6.1 In 2008-09 EC made significant advances in the application of the genomic tools and data that have been generated over the life span of the GRDI. Using GRDI funding, EC developed an in-situ technique to conduct pathogenicity and toxicity testing of microbial substances in soil which has helped to validate a new national guidance document under the Canadian Environmental Protection Act. EC has also developed and applied genomics methods to investigate the toxic effects of environmental contaminants on aquatic microbial communities. This research has lead to the application of tools and approaches for assessing priority substances and emerging contaminants such as personal care products and pharmaceuticals.
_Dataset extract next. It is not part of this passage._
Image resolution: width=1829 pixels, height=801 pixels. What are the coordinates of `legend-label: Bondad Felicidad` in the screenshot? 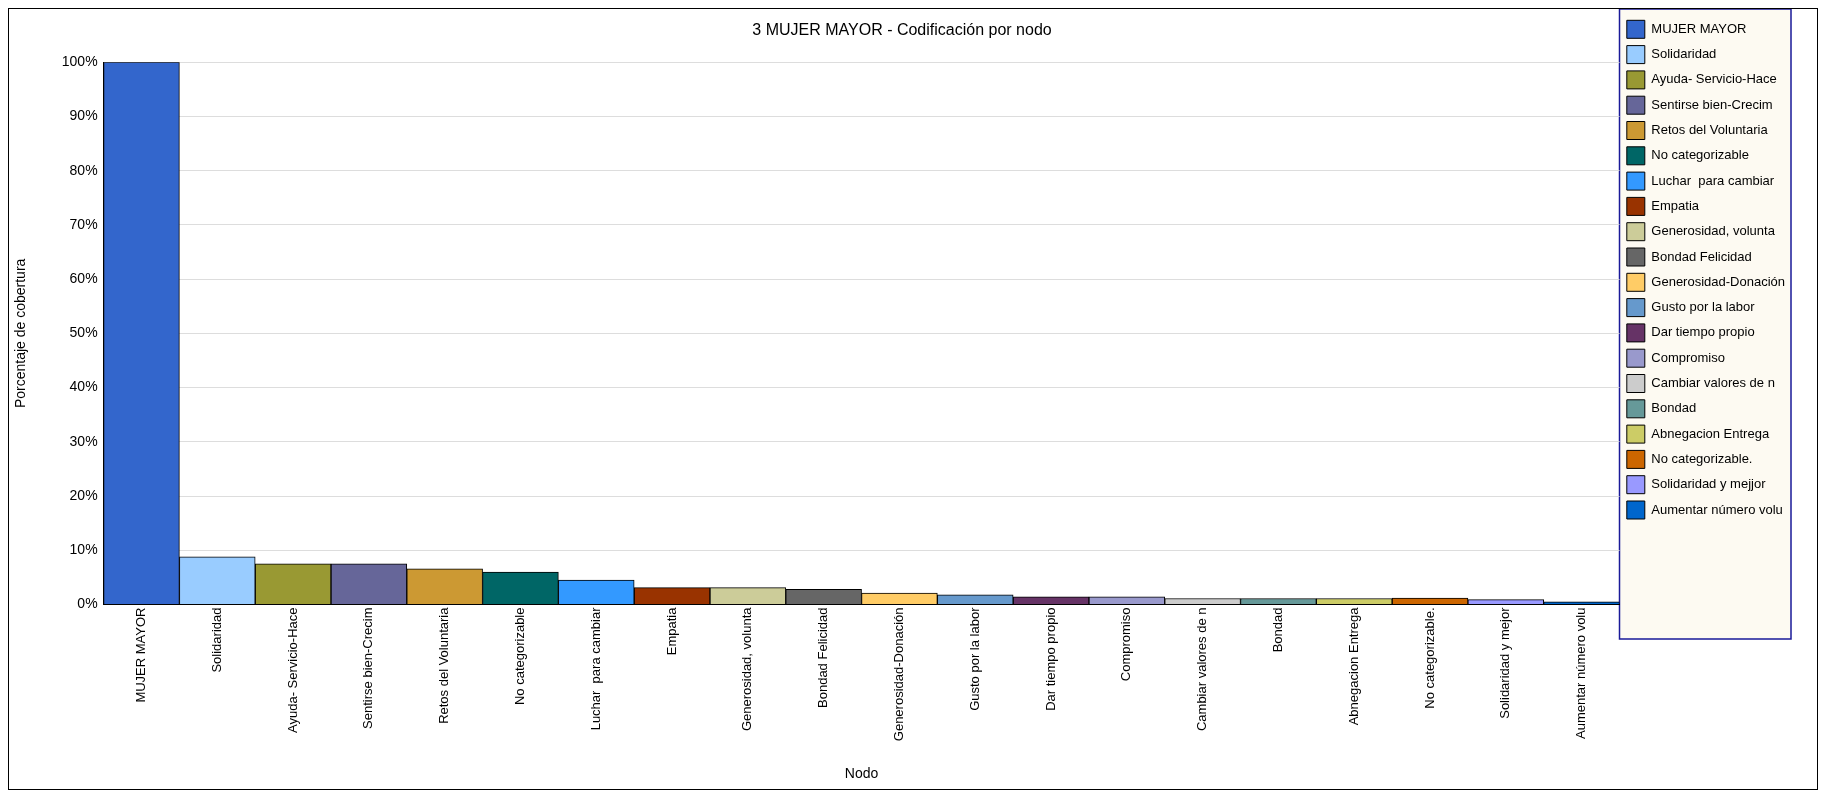 It's located at (1702, 256).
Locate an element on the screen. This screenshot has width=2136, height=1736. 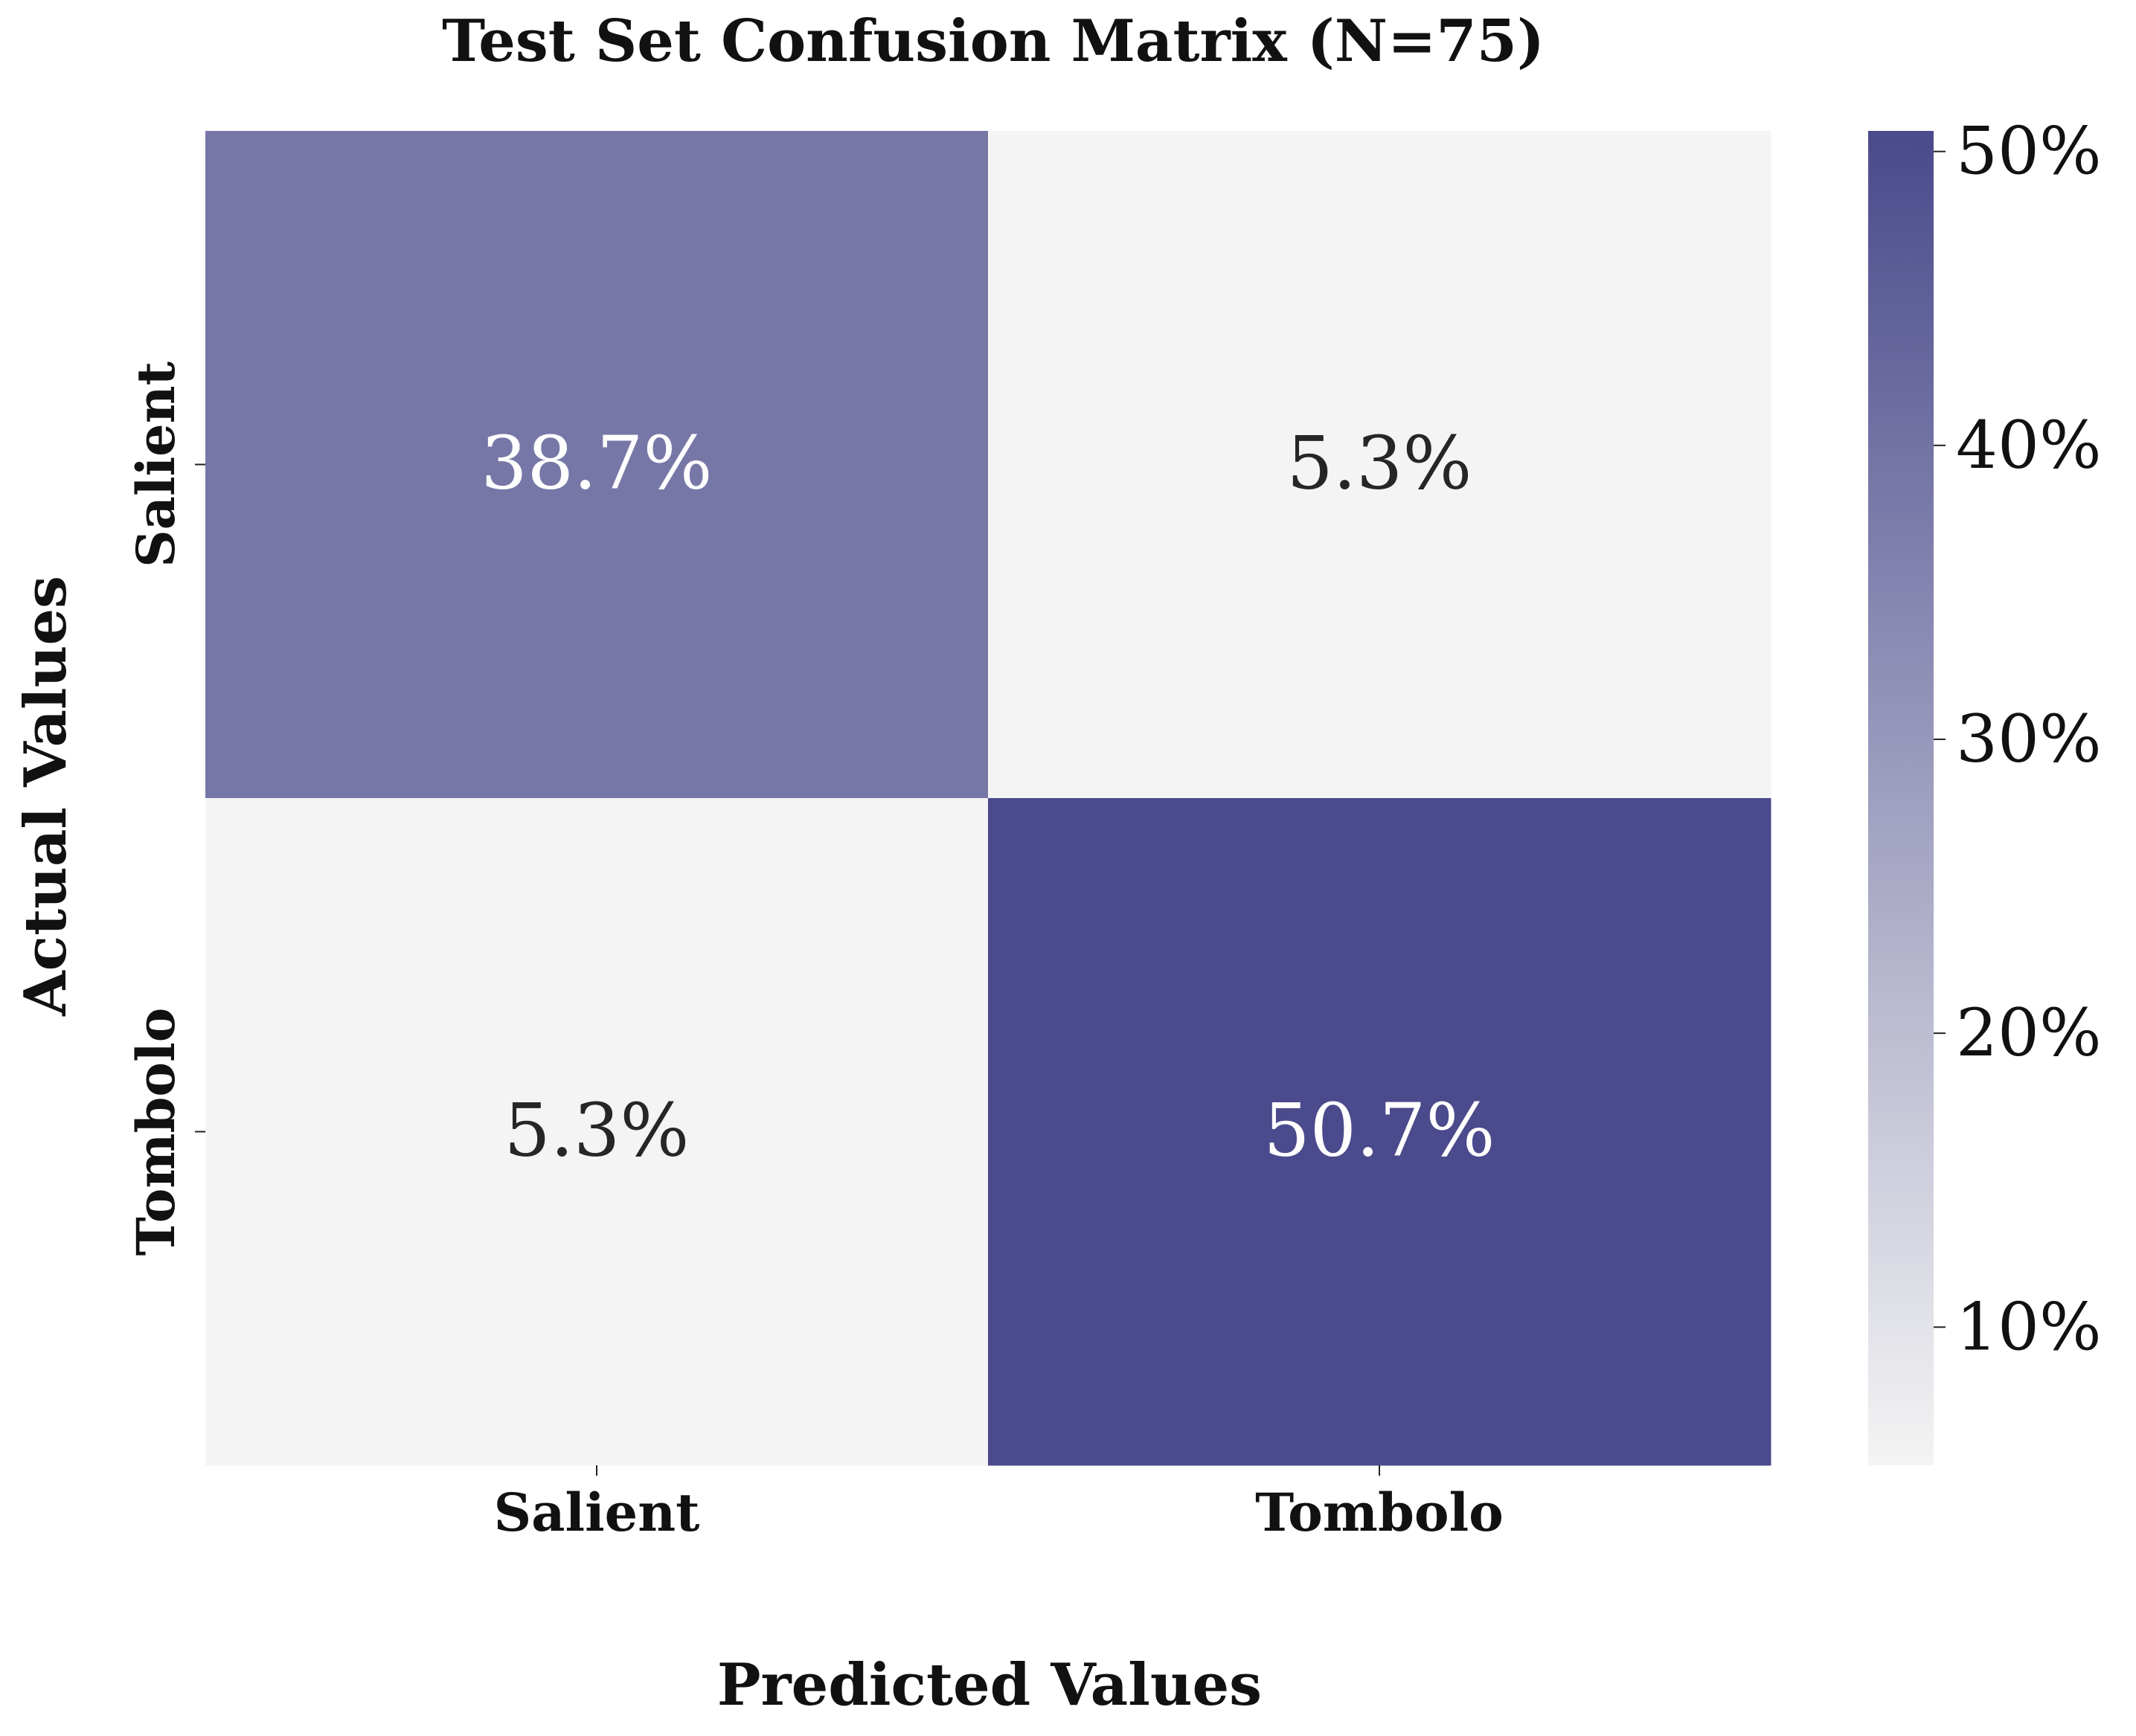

EC's wildlife research has provided the scientific (genomic) data in which conservation and wildlife management decisions (i.e for bird species Yellow-breasted chats, Ontario's goose populations, Loggerhead Shrikes etc.) have been based (both at the federal and provincial level).

6.2 Numerous environmental genomics-based approaches were used in 2008-09 by EC:

• Application of genomics to microbial source tracking: Identification of genetic markers specific for animal fecal pollution in aquatic environments.
• Application of genomics in environmental risk assessment.
• Validation of genomics tools for the prediction of environmental effects: response of fish to contaminated sediments.
• Development and validation of a lobster eco-toxicogenomic array - Correlation of gene expression profiles with traditional toxicological end-points for contaminant exposure, histological effects, and behavioural changes.
• Environmental safety of biotechnology to aquatic ecosystems - Impacts of transgenic crops and commercial bacterial consortia to aquatic invertebrates.
• Application of genomics to monitor the health and activities of microbial communities in contaminated soils and stressed riverine environments.
• Gene expression technologies - Application of genomics to wildlife toxicology.
• Application of genomics methods and end-point measurements for aquatic toxicological testing and environmental effects monitoring.
• Development and application of novel genomics-based techniques for the detection of environmental microorganisms and the assessment of chronic toxicity in wastewater.
• Development and standardization of test methods using environmental genomics techniques.
• Breeding behavior and population history of the red-listed Yellow-breasted chat in British Columbia.
• Establishing molecular assessment techniques for emerging infectious diseases in native amphibians; laboratory and sampling technique comparisons.
• Comparative Genetic Diversity of Captive and Wild of Loggerhead Shrikes.
• Conservation Genetics of Leach's Storm-petrels.
• Genetic characterization of strains of Pasteurella multocida isolated from large-scale avian cholera outbreaks across Canada.
• Ontario Canada goose population harvest discrimination.
• Characterization and sequencing of avian influenza viruses from birds in eastern Newfoundland.
• Hybridization between Eastern wolves (Canis lycaon) and other canids: An example of contemporary evolution in human-modified landscapes.